# Work to be completed
Copy out verbatim the stretch of records from the line containing "Share the concert" through the line containing "tap(343, 465)", including both of those lines, and nothing else.

# Exercise materials

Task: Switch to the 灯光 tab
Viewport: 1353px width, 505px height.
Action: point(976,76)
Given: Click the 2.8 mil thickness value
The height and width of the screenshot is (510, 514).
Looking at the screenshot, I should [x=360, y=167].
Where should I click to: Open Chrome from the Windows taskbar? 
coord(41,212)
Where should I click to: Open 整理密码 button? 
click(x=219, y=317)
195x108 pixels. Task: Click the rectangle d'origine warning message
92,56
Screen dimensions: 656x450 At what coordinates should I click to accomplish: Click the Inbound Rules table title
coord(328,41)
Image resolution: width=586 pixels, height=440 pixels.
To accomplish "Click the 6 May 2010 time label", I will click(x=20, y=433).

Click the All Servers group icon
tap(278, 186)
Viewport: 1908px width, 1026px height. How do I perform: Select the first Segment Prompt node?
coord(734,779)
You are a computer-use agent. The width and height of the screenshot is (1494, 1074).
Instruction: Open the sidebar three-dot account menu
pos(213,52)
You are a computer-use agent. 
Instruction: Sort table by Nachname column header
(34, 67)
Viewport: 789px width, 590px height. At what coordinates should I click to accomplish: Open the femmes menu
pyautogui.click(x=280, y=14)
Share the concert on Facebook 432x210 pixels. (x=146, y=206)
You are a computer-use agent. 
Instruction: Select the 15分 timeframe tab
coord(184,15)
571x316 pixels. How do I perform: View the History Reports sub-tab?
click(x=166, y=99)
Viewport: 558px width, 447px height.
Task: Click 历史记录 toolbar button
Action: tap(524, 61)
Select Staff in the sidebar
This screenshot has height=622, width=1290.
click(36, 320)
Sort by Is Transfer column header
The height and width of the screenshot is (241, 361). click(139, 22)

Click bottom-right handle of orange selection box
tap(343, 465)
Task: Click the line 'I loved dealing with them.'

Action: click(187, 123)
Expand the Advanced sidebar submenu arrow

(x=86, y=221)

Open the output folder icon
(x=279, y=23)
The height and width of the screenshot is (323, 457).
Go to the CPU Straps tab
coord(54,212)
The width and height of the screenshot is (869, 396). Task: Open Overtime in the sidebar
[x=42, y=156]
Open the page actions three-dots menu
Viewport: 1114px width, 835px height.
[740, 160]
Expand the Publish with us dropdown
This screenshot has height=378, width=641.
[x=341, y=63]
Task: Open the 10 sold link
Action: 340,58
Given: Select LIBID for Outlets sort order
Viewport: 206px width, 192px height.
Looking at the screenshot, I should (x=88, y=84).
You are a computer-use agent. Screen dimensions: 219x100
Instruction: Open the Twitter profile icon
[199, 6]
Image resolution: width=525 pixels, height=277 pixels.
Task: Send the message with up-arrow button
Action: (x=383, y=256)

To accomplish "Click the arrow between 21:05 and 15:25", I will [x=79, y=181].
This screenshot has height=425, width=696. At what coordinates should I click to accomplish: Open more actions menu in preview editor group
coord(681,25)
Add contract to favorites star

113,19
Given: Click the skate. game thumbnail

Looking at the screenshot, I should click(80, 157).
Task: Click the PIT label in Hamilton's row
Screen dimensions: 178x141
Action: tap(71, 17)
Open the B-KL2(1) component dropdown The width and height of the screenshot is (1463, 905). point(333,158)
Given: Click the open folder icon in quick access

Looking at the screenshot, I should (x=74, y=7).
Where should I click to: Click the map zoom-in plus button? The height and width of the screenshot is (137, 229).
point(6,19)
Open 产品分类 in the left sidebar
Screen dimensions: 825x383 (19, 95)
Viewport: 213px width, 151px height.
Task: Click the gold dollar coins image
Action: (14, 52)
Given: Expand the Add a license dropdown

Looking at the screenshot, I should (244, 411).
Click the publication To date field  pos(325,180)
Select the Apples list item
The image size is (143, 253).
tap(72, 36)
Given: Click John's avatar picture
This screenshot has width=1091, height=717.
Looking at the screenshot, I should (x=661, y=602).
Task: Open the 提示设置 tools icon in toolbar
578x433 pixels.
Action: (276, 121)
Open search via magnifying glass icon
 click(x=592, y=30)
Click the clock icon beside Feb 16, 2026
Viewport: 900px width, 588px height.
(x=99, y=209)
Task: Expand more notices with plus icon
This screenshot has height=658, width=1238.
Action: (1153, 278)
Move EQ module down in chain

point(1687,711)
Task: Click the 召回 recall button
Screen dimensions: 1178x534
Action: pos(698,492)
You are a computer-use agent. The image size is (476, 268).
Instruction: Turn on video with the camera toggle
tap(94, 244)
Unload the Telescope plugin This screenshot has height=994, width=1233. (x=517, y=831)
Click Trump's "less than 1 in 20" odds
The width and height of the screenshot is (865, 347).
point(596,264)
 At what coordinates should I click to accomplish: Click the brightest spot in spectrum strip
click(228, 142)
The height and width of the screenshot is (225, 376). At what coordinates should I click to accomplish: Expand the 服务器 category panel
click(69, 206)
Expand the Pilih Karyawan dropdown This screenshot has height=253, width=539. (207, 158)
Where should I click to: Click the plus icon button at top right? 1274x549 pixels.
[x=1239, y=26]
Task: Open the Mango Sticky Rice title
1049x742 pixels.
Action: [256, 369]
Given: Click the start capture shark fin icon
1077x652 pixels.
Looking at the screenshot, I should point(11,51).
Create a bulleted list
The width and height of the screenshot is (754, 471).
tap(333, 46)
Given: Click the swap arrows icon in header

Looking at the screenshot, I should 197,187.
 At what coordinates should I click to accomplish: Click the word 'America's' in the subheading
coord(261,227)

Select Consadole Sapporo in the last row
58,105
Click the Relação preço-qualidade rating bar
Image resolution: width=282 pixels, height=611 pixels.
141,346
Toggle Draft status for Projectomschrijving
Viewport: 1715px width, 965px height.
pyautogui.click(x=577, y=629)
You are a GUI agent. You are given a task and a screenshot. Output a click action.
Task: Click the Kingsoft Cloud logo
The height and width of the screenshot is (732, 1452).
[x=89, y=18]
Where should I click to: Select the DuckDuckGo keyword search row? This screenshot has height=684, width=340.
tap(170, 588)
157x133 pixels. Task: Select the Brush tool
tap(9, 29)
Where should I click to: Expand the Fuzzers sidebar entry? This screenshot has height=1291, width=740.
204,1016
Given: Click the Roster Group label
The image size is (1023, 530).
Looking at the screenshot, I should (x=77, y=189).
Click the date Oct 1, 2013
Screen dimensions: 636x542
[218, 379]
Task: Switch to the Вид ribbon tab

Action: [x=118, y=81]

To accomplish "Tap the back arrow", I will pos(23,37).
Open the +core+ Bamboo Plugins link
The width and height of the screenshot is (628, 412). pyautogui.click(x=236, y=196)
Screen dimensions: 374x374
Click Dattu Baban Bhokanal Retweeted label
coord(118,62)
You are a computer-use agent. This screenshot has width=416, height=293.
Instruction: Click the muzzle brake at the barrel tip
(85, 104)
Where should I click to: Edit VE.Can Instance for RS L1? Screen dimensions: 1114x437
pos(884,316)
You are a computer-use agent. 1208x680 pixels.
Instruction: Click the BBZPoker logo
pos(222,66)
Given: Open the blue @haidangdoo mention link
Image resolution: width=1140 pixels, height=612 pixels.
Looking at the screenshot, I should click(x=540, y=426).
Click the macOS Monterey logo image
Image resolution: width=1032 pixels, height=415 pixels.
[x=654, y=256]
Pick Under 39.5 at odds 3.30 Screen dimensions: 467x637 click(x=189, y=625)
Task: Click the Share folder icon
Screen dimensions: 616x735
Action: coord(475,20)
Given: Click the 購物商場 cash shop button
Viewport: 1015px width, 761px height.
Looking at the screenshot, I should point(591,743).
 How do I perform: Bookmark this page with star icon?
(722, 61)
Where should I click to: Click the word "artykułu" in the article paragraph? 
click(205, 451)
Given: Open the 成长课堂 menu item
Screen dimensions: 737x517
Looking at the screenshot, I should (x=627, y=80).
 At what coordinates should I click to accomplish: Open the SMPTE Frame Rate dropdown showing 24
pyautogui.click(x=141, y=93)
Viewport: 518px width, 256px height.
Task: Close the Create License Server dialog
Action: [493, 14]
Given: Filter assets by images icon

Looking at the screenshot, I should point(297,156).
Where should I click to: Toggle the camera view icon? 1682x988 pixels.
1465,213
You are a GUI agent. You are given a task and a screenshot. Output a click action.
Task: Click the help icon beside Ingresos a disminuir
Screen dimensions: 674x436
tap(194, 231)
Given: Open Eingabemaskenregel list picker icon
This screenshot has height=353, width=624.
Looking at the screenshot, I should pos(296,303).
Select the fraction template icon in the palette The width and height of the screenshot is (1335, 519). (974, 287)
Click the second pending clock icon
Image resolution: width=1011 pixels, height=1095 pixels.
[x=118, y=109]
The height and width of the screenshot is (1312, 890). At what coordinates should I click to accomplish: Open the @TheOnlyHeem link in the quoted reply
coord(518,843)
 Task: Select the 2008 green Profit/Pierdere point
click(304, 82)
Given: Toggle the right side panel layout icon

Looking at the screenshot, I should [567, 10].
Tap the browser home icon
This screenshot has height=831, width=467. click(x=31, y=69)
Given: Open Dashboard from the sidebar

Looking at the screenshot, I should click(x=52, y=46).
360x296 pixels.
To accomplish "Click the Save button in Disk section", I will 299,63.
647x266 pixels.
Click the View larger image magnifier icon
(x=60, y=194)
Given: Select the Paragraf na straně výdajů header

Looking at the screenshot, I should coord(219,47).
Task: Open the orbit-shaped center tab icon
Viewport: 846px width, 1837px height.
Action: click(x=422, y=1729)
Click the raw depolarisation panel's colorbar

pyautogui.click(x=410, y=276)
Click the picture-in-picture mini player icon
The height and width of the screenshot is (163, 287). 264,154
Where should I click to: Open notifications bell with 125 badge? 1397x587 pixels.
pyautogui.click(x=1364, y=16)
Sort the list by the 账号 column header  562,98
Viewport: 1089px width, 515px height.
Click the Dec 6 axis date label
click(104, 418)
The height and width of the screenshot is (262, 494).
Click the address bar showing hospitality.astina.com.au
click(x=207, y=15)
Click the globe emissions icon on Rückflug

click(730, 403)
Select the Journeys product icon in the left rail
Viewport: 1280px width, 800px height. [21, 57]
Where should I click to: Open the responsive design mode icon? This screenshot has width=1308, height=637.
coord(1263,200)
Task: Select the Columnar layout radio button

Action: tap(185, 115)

# Answer to the problem
Share the concert on Facebook 432x210 pixels. (x=146, y=206)
You are a computer-use agent. 
Instruction: Select the 15分 timeframe tab
coord(184,15)
571x316 pixels. How do I perform: View the History Reports sub-tab?
click(x=166, y=99)
Viewport: 558px width, 447px height.
Task: Click 历史记录 toolbar button
Action: tap(524, 61)
Select Staff in the sidebar
This screenshot has height=622, width=1290.
click(36, 320)
Sort by Is Transfer column header
The height and width of the screenshot is (241, 361). click(139, 22)

Click bottom-right handle of orange selection box
tap(343, 465)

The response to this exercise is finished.